Killer app: Dennis maps out London’s less urban, good spaces

By Rhys Handley, Monday 23 October 2017

Be the first to comment

London, known for its concrete, Victorian terraces and often referred to as ‘The Big Smoke’, is greener than many people would think. The capital is home to more than 3,000 parks and green spaces, which Urban Good and the National Park City project want to show off.

kb-map-urban-good

What did you produce?

A full-colour map based on Ordnance Survey specifications highlighting all the green spaces, rivers and lakes in London. Dennis Maps, part owned by OS, printed a run of 3,400 maps – 3,000 folded, 400 flat and trimmed – for the project. They are available online for free from urbangood.org.

What did the job entail?

The map was printed on a six-colour B1 KBA Rapida 162a press on 90gsm Progeo map paper from Dewsen Special Papers, sized  988x1,270mm.

Dennis used Huber Group’s Inkredible series of inks to print the map in five colours on the front – CMYK plus Pantone 805 – and six on the reverse, adding Pantone 3405. The cover was printed on sheets of 260gsm Celebr8 Occasions cover board from Vision Papers, sized 720x1,020mm before trimming.

The maps were guillotined on a Schneider 137 to 952x1270mm then folded to 476x127mm on a Stahl large-format map-folding machine. The covers were gloss laminated on a Bilhoefer 102 laminator and then die-cut on a Heidelberg Cylinder.

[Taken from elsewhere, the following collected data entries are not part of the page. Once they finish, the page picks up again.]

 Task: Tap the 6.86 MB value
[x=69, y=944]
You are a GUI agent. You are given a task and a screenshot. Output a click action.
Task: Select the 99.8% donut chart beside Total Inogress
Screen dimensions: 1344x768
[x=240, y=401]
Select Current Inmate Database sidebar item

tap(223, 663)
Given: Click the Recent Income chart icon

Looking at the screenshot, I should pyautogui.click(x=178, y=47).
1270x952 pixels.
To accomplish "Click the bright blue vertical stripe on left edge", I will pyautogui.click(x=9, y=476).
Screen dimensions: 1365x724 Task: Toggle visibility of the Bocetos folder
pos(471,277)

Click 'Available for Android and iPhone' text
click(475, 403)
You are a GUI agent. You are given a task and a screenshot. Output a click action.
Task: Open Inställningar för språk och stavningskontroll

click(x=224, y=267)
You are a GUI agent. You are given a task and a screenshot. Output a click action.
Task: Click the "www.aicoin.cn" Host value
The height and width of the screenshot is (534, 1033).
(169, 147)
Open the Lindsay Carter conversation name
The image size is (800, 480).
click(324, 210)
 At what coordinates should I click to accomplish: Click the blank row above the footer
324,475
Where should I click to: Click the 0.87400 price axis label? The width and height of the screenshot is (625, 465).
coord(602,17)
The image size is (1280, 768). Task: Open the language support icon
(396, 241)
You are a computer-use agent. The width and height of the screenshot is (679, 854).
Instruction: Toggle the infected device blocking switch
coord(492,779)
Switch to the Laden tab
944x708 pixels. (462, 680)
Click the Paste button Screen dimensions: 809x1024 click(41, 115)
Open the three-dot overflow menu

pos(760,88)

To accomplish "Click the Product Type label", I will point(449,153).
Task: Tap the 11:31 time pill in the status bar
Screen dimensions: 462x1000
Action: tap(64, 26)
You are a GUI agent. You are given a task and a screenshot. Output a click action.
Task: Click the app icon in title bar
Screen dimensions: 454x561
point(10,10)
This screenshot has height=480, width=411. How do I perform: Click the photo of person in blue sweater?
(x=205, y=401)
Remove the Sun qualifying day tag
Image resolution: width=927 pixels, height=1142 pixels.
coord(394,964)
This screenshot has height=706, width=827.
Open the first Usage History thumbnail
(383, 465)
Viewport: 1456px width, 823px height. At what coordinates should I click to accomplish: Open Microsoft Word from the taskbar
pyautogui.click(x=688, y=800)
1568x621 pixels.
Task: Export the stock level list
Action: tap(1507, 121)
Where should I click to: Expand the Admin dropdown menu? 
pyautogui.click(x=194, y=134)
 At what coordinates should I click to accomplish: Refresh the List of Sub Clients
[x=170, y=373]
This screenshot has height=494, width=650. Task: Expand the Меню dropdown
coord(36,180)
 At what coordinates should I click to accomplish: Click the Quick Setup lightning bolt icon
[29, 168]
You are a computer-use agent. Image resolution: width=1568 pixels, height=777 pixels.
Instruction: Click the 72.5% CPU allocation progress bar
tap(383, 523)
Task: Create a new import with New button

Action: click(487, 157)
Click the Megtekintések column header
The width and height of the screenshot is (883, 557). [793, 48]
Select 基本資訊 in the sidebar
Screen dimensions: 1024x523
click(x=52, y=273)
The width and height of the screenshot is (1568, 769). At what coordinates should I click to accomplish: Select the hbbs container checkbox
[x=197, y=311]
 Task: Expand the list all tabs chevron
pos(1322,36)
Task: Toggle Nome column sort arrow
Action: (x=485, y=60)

What challenges were overcome?

“The most challenging element of the production was the complexity of the print files that were supplied for the maps,” said Dennis Maps managing director Steve Burry. “These were multi-layered and printed in either five or six colours. The initial processing time involved was quite significant and it required a great deal of pre-press firepower to cope with this.”

What was the feedback?

Urban Good founder Charlie Peel said: “Working with Dennis Maps has been a pleasure: the craft of litho printing such a complex, detailed and data driven artwork was a thrill to watch. Pantone spot colours rally bring the print to life beyond the typical CMYK pallet of an OS Explorer map. 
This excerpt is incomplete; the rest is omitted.